Constitutionality of the Great Bailout

The housing bailout being considered by Congress contains the following provision:

“Decisions by the Secretary pursuant to the authority of this Act are non-reviewable and committed to agency discretion, and may not be reviewed by any court of law or any administrative agency.”

Can Congress really pass a bill that prevents any court review whatsoever? Article III, Section 2 of the Constitution says “the judicial power [i.e. the Supreme Court] shall extend to all cases…arising under… the laws of the United States.”

Is this a Constitutional crisis in the making, or just another one of those things the government does that the ordinary citizen cannot hope to understand?

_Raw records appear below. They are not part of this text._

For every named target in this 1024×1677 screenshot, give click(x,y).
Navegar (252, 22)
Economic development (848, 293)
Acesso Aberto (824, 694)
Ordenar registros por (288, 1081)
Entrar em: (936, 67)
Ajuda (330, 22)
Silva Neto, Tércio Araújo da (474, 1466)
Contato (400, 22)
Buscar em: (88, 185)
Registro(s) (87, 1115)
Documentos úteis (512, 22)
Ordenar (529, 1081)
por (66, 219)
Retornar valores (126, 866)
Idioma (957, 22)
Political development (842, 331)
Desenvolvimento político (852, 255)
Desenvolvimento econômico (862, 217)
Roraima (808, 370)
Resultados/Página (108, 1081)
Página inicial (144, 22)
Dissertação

I’m not familiar with the details of US administrative law, but in my experience in Canadian law, that type of privative clause is used in statutes where the legislature wants to confer significant administrative discretion on the statutory decision-maker, in the exercise of the powers given by the statute. The legislature doesn’t want the courts to be second-guessing every decision of the decision-maker in areas outside the courts’ expertise, such as managing the financial system to prevent a massive market failure.

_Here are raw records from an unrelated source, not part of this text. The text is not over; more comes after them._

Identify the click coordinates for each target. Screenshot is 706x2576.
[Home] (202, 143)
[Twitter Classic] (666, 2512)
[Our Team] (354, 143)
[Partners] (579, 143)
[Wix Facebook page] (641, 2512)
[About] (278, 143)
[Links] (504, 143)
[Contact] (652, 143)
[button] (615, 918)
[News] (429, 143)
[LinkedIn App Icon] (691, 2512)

But these type of clauses can’t and don’t exclude the courts’ power of judicial review under the Constitution. For instance, if the Secretary tried to seize assets from a private party, arguing that it was essential in the national interest to prevent a financial melt-down, the citizen could challenge that action under the takings clause. (For a similar situation, see the Steel-seizure case.)

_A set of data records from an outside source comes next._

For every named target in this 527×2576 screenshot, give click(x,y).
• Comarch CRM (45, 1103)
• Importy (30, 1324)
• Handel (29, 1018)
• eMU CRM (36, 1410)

Perhaps one of our US law Dopers can assist? I’m certainly open to correction.

IANAL, but **Northern Piper **has it. The “non-reviewable” clause only applies to correctness of the Secretary’s decisions in implementing his authorities under the law. So you could not appeal a decision on the basis that the Secretary misinterpreted that statute. In this case, the Treasury Department will have to issue guidelines as to what qualifies as a “bad loan” and what institutions should receive a bailout. The law simply says that the Secretary of the Treasury has sole discretion in making those decisions.

However, the law and the Secretary’s actions can still be challenged on any other relevant grounds under the Constitution or federal statute.